◆ Aim ◆
Set down each of the following items again, word for word, with nothing changed.

Entries on target coordinates
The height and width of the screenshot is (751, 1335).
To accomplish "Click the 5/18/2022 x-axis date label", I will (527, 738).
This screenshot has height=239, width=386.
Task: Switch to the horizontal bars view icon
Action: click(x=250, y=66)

◆ Response ◆
The height and width of the screenshot is (751, 1335).
To accomplish "Click the 5/18/2022 x-axis date label", I will (527, 738).
This screenshot has height=239, width=386.
Task: Switch to the horizontal bars view icon
Action: click(x=250, y=66)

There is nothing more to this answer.